Al mencionar al casto José, XiaoRoel, me has recordado otras frases que también se pueden aplicar a estos casos: "*Hacer vida monacal / de cenobita*". Y también me has recordado, por tu condición de gallego, aquellas escenas de risitas contenidas que se daban en clase de literatura, cuando éramos adolescentes, siempre que el profesor citaba el poemario de Doña Rosalía "Follas novas". (Y supongo que si _follas _significa _hojas _en gallego, el verbo _follar_ –que es el epicentro* de este hilo– significará _hojear_, ¿no?).

A seguir bien.
Y suerte. 


***Sin comentarios.


----------



## XiaoRoel

No. El correspondiente gallego de follar es _folgar_. Pero, para seguir con el equívoco lingüístico, puedes usar el nombre gallego del hojaldre que es _"follado_.


----------



## pontusveteris

Yo nunca he oído _folgar _como correspondiente gallego de follar. Para mi de toda la vida el correspondiente gallego de follar (sentido sexual, vulgar) es *foder.*


----------



## jilar

Espy said:


> Hola a todos:
> 
> Me gustaría saber si hay palabras para expresar la idea de que
> *una persona hace mucho que no folla, no porque no quiera sino porque no encuentra con quien hacerlo*.
> Las palabras  _solterón  _y  _quedado  _no me valen porque aluden a la edad.
> 
> Gracias de antemano


Estar en dique seco.

Todas las expresiones aportadas no tienen en cuenta la condición que añades tras la coma.
Lo que se resalta en todas las expresiones es el hecho de no tener sexo, por los motivos que sean, es decir, valen para cualquier motivo, por lo tanto sirve para el tuyo en concreto.
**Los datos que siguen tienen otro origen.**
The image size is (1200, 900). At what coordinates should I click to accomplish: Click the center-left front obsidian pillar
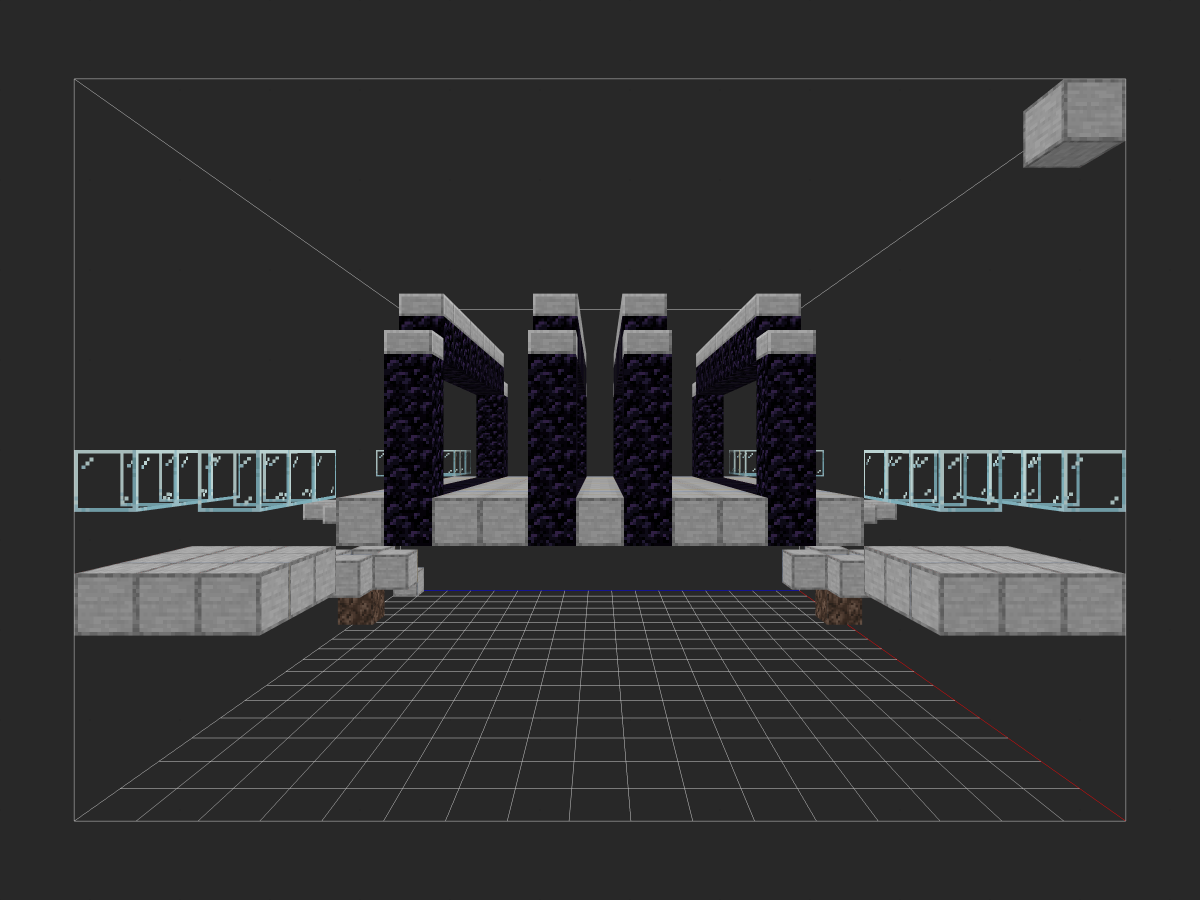pyautogui.click(x=555, y=450)

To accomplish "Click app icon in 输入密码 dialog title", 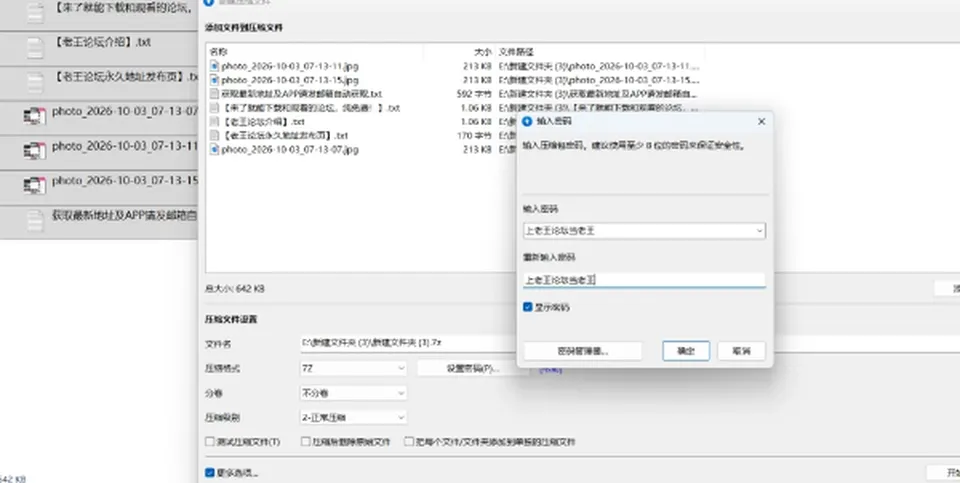I will 527,121.
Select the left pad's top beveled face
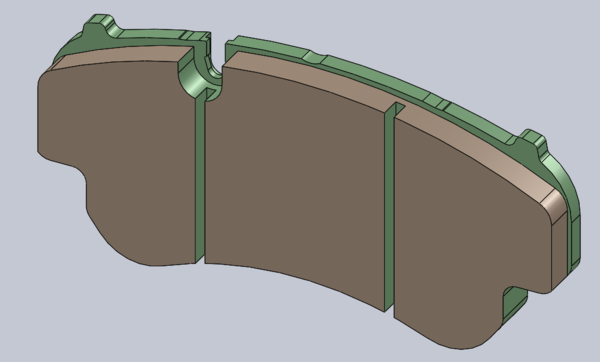The image size is (600, 362). tap(122, 57)
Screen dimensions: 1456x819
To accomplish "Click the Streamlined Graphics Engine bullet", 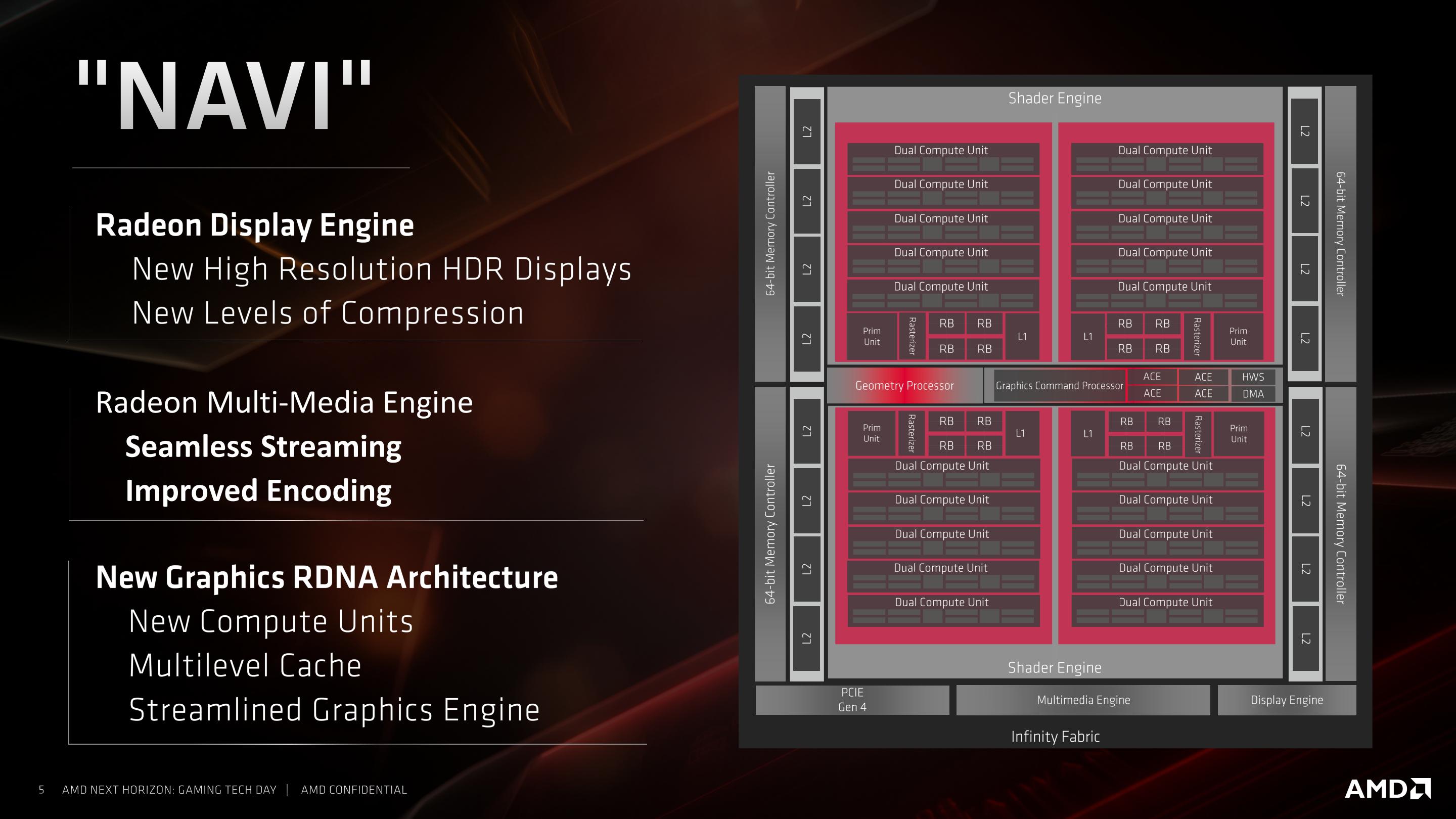I will 334,710.
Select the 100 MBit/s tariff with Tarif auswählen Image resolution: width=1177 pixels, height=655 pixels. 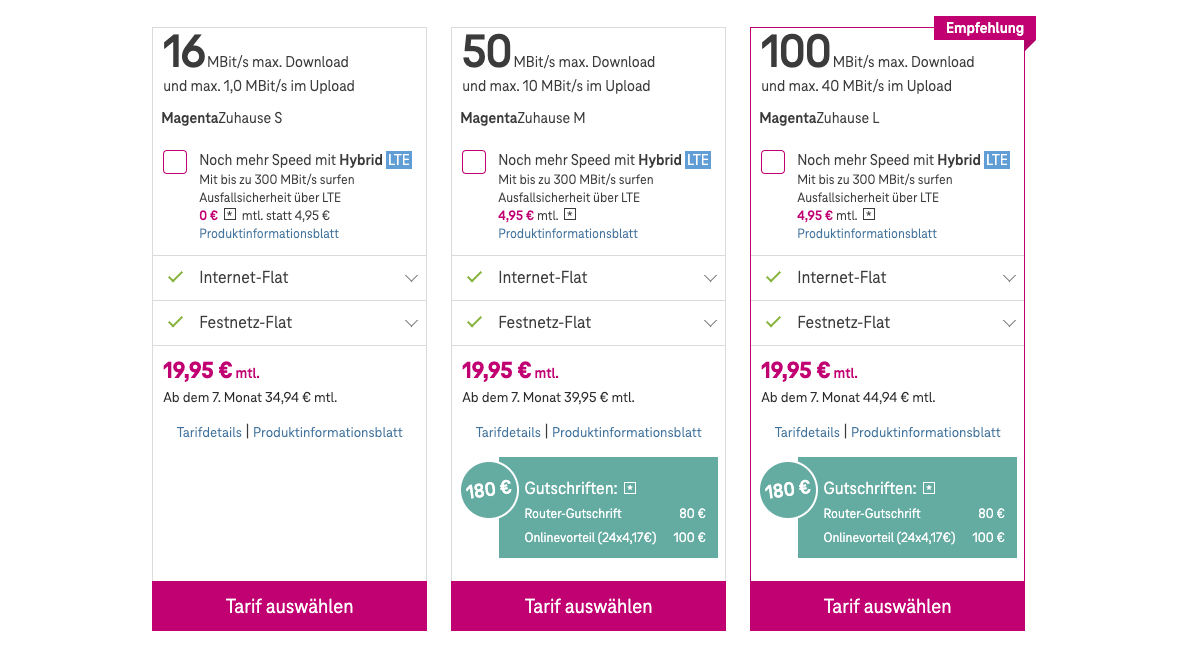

Lo que no existe, o al menos yo desconozco, es una única palabra para referir a esa persona, como célibe refiere al hecho de que alguien se abstiene del sexo voluntariamente.
Pero es que célibe también sirve para decir que alguien no tiene sexo, sea voluntaria o involuntariamente, ojo.
Quizá a alguien se le ocurra inventar *incélibe* para ahora significar, célibe (que no mantiene relaciones sexuales) pero no por voluntad propia, sino por no encontrar pareja. O sea _célibe involuntario_


----------



## RIU

Uno que está así de dispuesto y no encuentra con quién, ni pagando, es un _pringado_; no le deis más vueltas.


----------



## Señor K

Uf, en Chile hay muchas expresiones para denotar esa abstinencia involuntaria de sexo, la gran mayoría -por no decir todas- con un dejo de festinación, sin tomar en cuenta la gravedad de la situación... 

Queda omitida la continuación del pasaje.